The greatest debate that has sparked from Friday’s shooting at Sandy Hook Elementary in Newtown, Connecticut is that of gun laws. A lot of the talk has been about reform and tightening of legislation in order to prevent such tragedies and that conversation is important, but it seems to be taking into account only the legal views — how about looking at it from perspective of the rest of the community at Sandy Hook Elementary?
What Newtown really needs is a social perspective — especially at Sandy Hook Elementary. The small town that used to feel comfortable and secure because of its connectedness has just received a rude awakening. If there’s anything that can truly remedy this situation, it sure isn’t national legal reform.

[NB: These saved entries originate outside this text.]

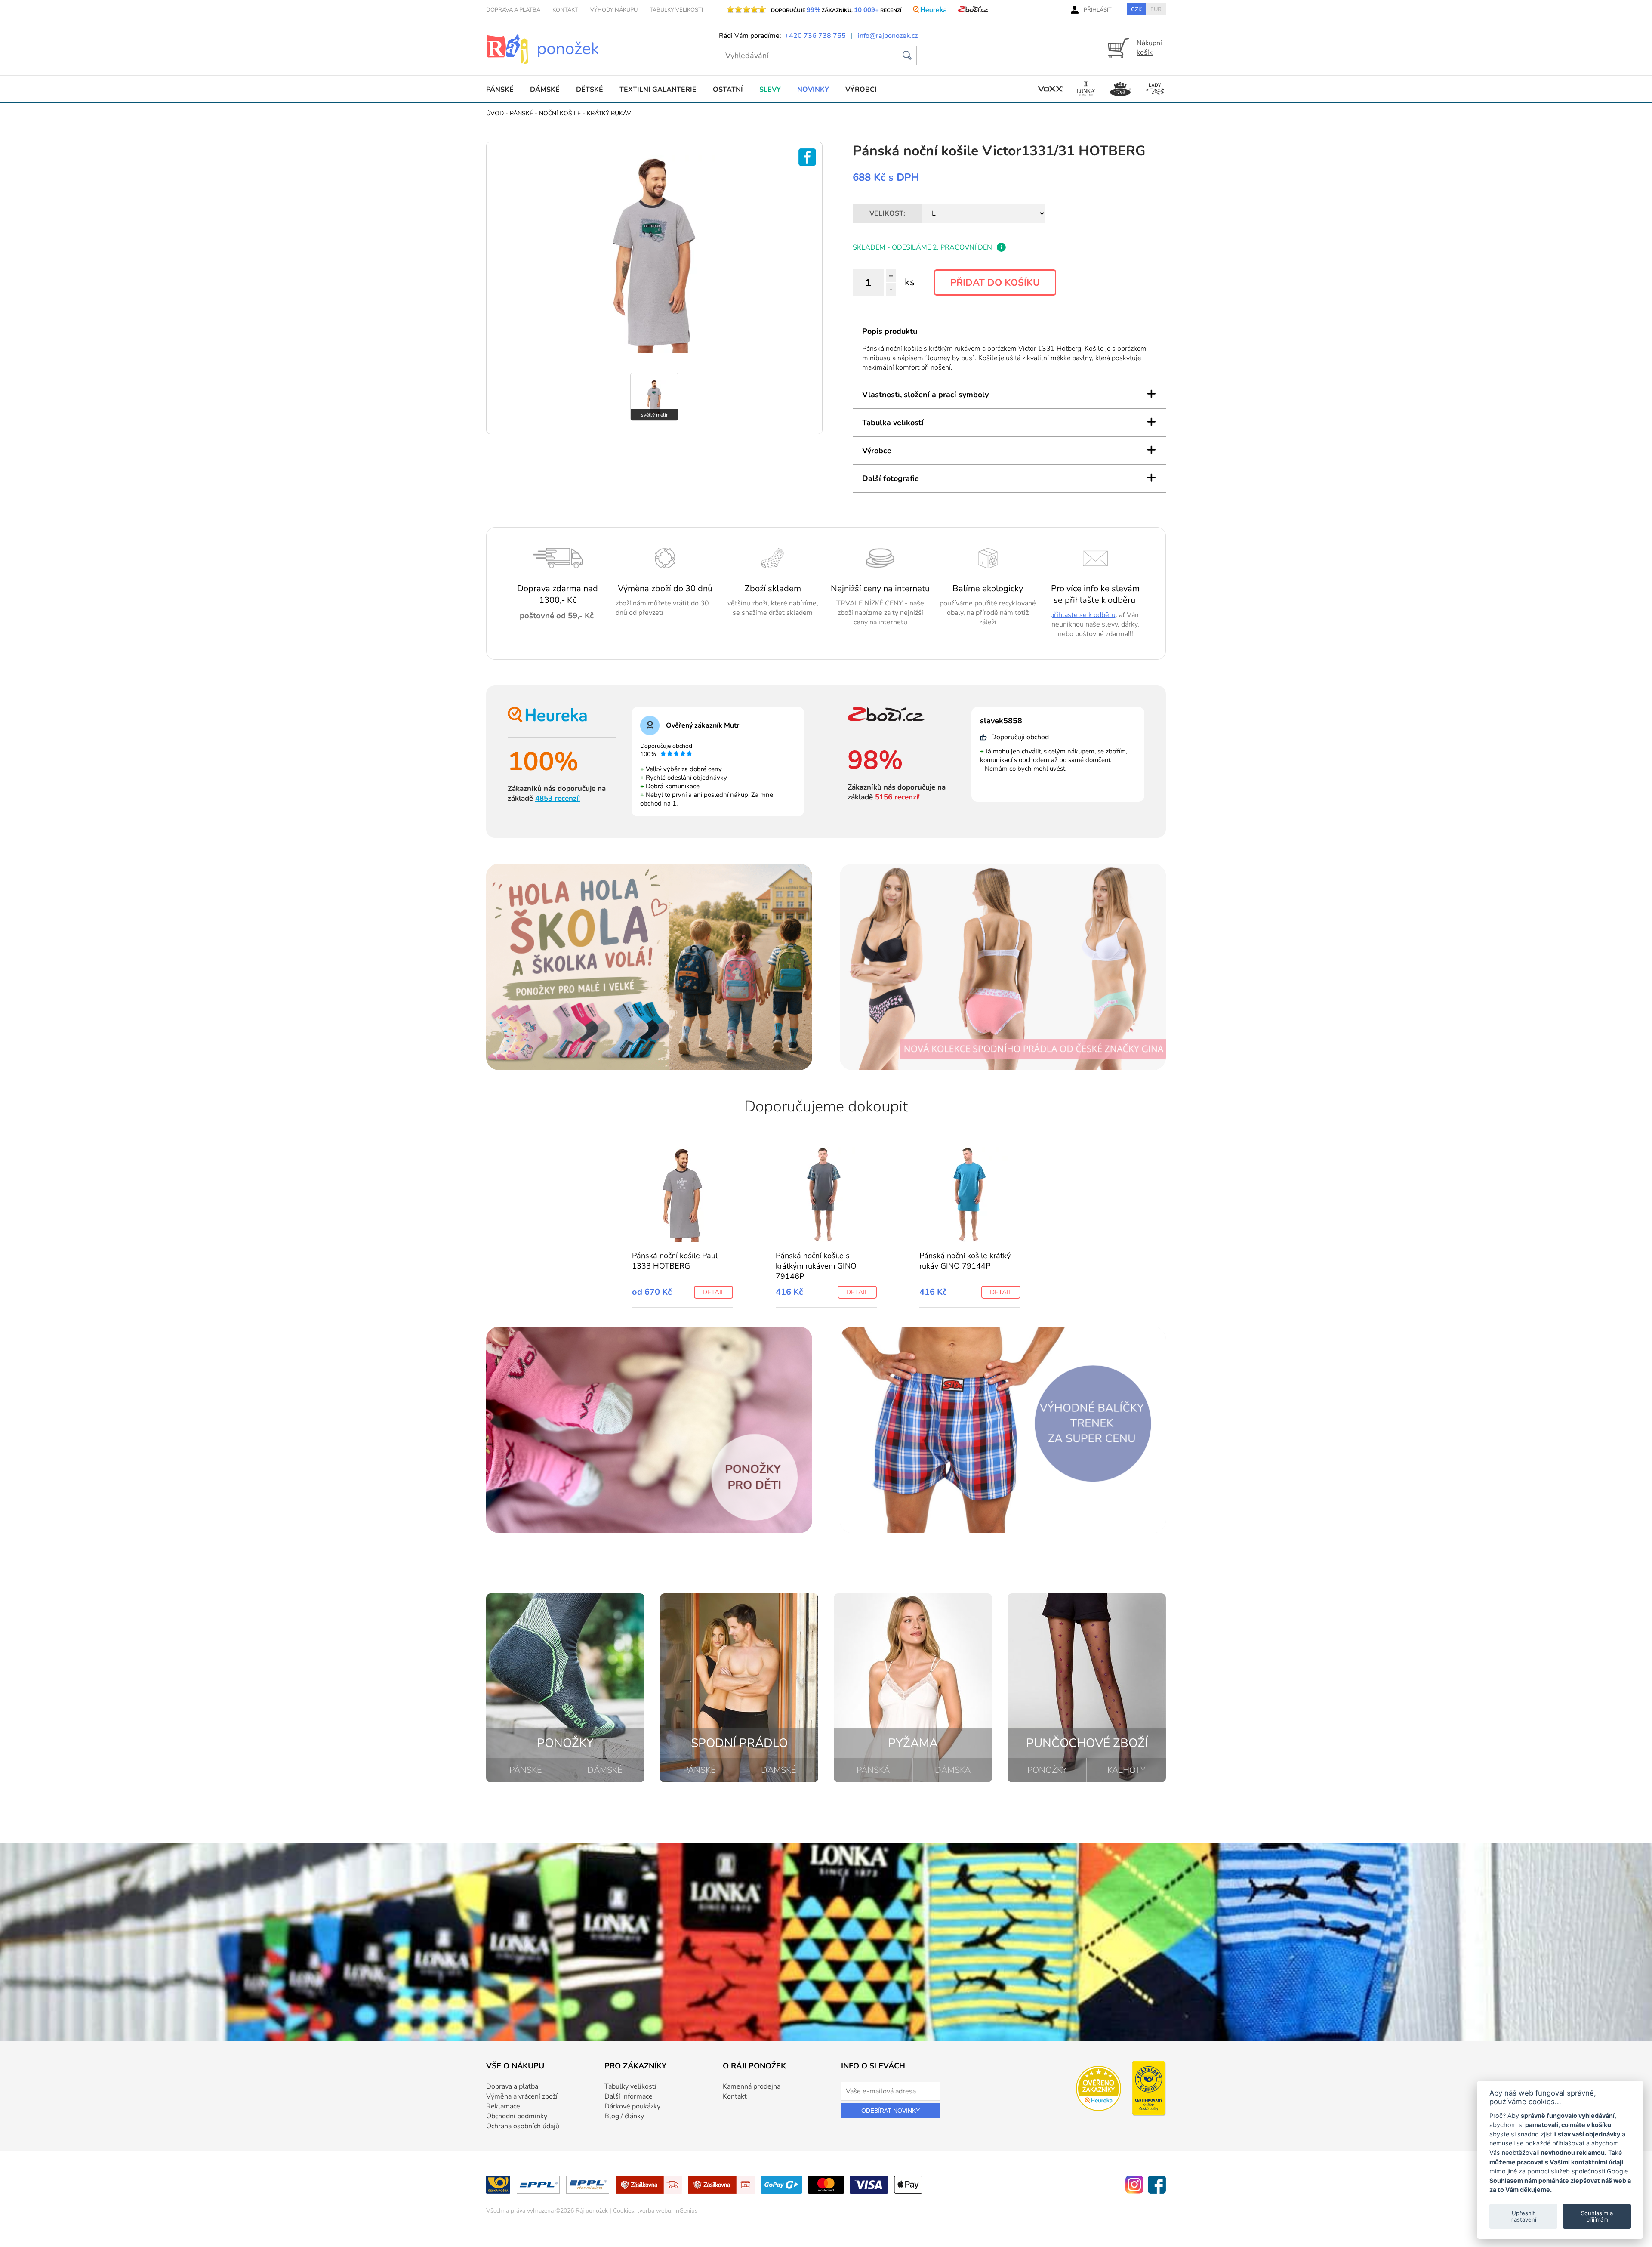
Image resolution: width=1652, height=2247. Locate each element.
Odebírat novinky (890, 2110)
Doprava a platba (512, 2086)
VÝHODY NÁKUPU (614, 10)
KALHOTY (1126, 1770)
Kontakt (735, 2096)
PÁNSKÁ (873, 1770)
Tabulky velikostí (630, 2086)
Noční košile (560, 113)
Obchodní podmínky (516, 2116)
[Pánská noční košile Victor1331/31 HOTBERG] (654, 351)
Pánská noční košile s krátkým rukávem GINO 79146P (816, 1265)
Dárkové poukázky (632, 2106)
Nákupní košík (1149, 47)
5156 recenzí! (897, 797)
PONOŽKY (1047, 1770)
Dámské (545, 89)
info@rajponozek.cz (888, 35)
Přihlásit (1098, 10)
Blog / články (624, 2116)
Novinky (813, 89)
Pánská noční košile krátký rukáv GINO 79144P (965, 1260)
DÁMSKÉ (605, 1770)
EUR (1156, 9)
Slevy (770, 89)
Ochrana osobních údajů (522, 2126)
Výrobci (861, 89)
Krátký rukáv (609, 113)
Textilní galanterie (658, 89)
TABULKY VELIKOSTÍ (676, 10)
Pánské (500, 89)
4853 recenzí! (557, 798)
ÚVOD (495, 113)
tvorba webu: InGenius (667, 2211)
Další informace (628, 2096)
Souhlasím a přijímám (1597, 2216)
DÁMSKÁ (953, 1770)
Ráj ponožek (592, 2211)
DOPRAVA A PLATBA (513, 10)
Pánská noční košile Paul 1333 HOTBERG (675, 1260)
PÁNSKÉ (525, 1770)
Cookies (623, 2211)
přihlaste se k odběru (1083, 615)
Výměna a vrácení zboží (522, 2096)
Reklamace (503, 2106)
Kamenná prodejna (751, 2086)
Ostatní (728, 89)
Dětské (589, 89)
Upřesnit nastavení (1523, 2216)
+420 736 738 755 (815, 35)
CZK (1136, 9)
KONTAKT (565, 10)
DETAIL (713, 1292)
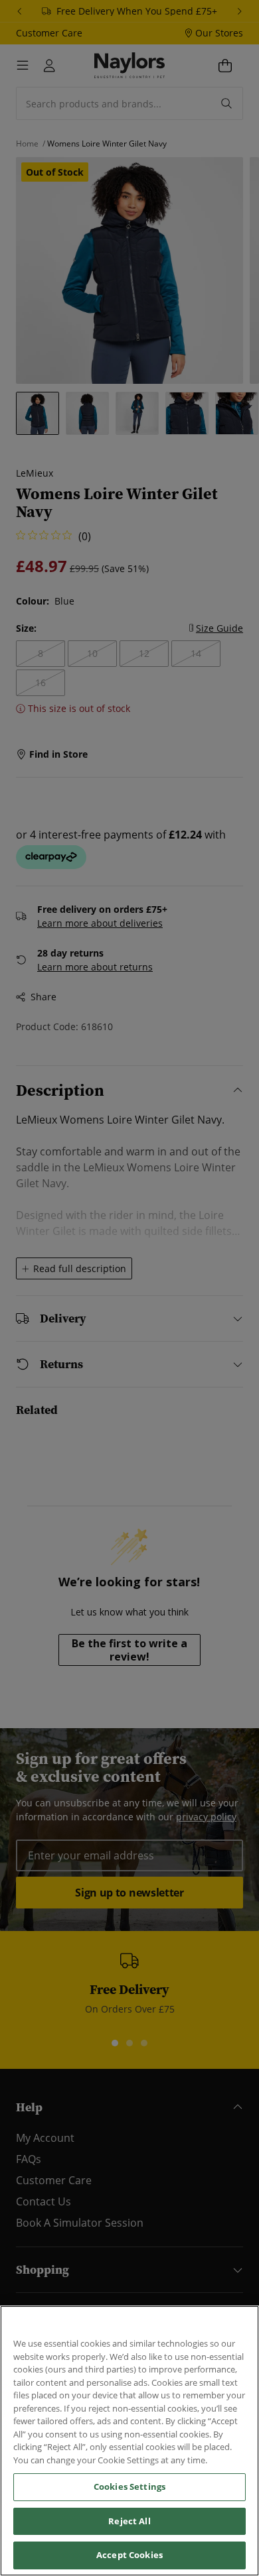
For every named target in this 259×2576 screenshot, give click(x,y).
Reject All (129, 2521)
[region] (129, 2441)
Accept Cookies (129, 2555)
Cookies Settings (129, 2486)
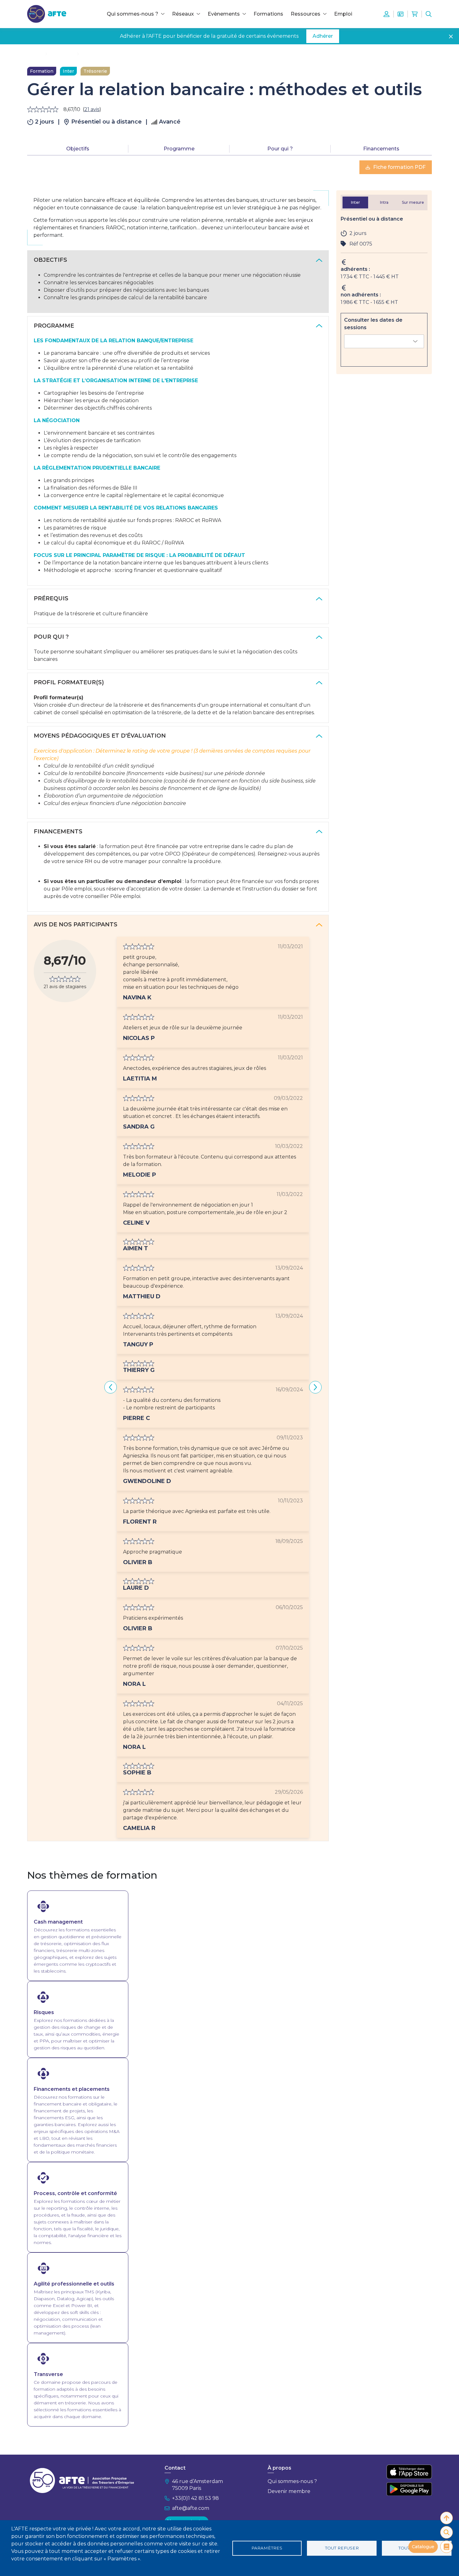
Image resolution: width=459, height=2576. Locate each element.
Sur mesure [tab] (413, 202)
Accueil (35, 53)
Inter (68, 71)
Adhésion (400, 14)
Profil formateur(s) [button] (69, 682)
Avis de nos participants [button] (75, 924)
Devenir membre (289, 2491)
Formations (268, 14)
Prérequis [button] (51, 598)
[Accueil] (46, 14)
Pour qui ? (280, 149)
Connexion (386, 14)
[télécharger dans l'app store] (409, 2472)
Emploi (343, 14)
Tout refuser (342, 2547)
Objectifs (77, 149)
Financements (381, 149)
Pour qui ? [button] (51, 636)
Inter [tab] (355, 202)
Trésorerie (95, 71)
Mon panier (415, 14)
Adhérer (323, 36)
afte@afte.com (190, 2508)
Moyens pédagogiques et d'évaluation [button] (100, 735)
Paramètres (266, 2547)
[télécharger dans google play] (409, 2489)
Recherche (429, 14)
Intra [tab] (384, 202)
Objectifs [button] (50, 259)
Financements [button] (58, 831)
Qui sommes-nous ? (292, 2481)
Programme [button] (54, 325)
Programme (179, 149)
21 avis (91, 109)
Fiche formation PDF (399, 167)
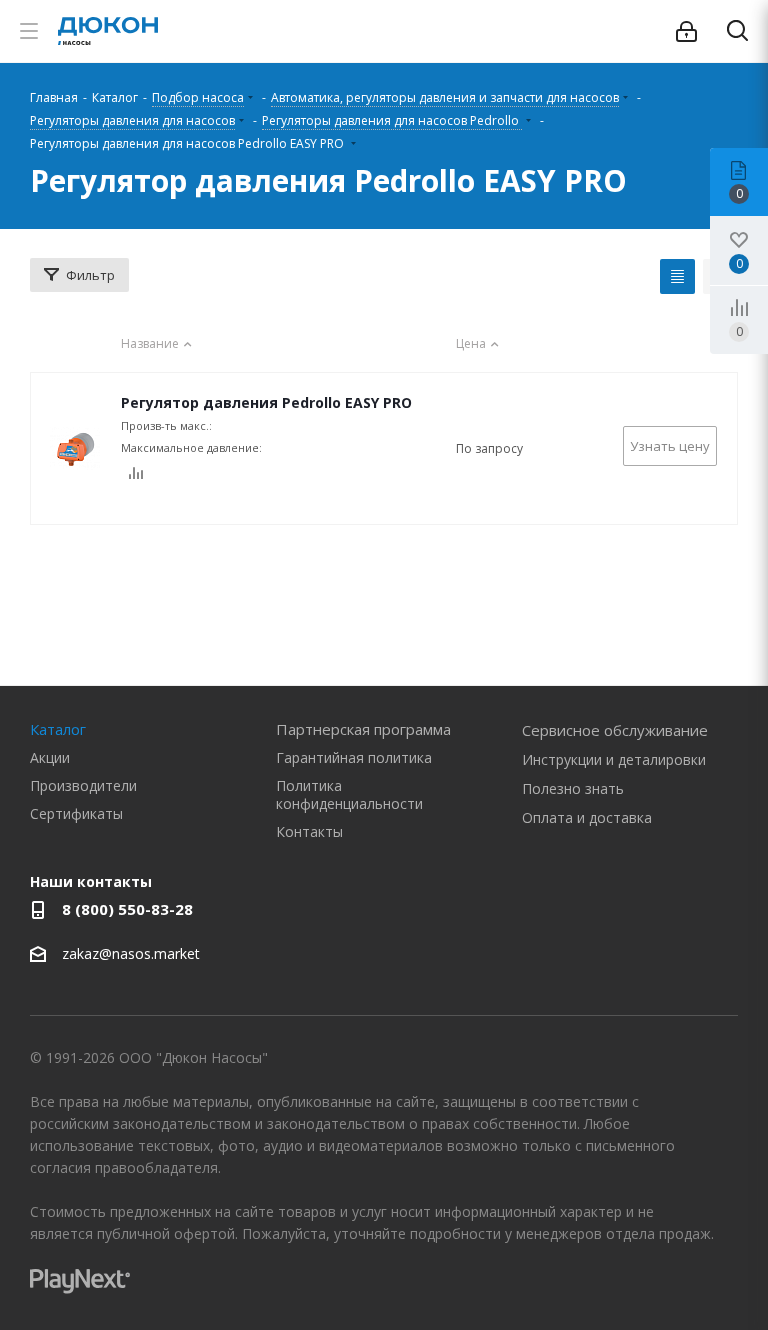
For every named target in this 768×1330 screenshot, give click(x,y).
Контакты (309, 831)
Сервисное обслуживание (615, 730)
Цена (471, 343)
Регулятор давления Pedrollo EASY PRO (266, 402)
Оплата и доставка (587, 817)
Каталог (58, 729)
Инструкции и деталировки (614, 759)
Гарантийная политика (354, 757)
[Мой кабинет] (686, 31)
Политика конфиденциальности (349, 794)
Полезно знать (573, 788)
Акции (50, 757)
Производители (83, 785)
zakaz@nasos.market (133, 953)
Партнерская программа (363, 729)
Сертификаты (76, 813)
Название (150, 343)
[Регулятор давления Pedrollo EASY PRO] (75, 449)
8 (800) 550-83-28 (127, 909)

What is needed is compassion. To counter the inhumanity of the tragedy, the community needs to fill itself up with selfless caring. By building back the bonds between each other, the community gain regain its collective security. Once again, this is especially important at Sandy Hook.
In order for those students to be able to overcome that day, they need to relearn a lesson in security: it’s not the material things that will keep you safe, it’s your community. The worst possibility of a tragedy is not physical loss — humans can overcome that. The worst possibility is the loss of security.
The lessons of trust and community are taught to and accepted by children at a young age. From this they build all their relationships: friends, family, teachers, and more. This lesson is an organic one and innocently manifests itself in most children. The problem comes in when there is an opposition to this, such as cynicism, arrogance, or even trauma. When the natural conflicts with the unnatural children can lose the most basic, and most taken for granted, lessons.
This incident is considered a tragedy not because it was an abuse of the second amendment; it’s considered a tragedy because it was an attack on the innocent. Sure, we can push for gun reform but at the moment that’s not the most pressing issue. Those children need their security back; those teachers need their security back; that community needs its security back.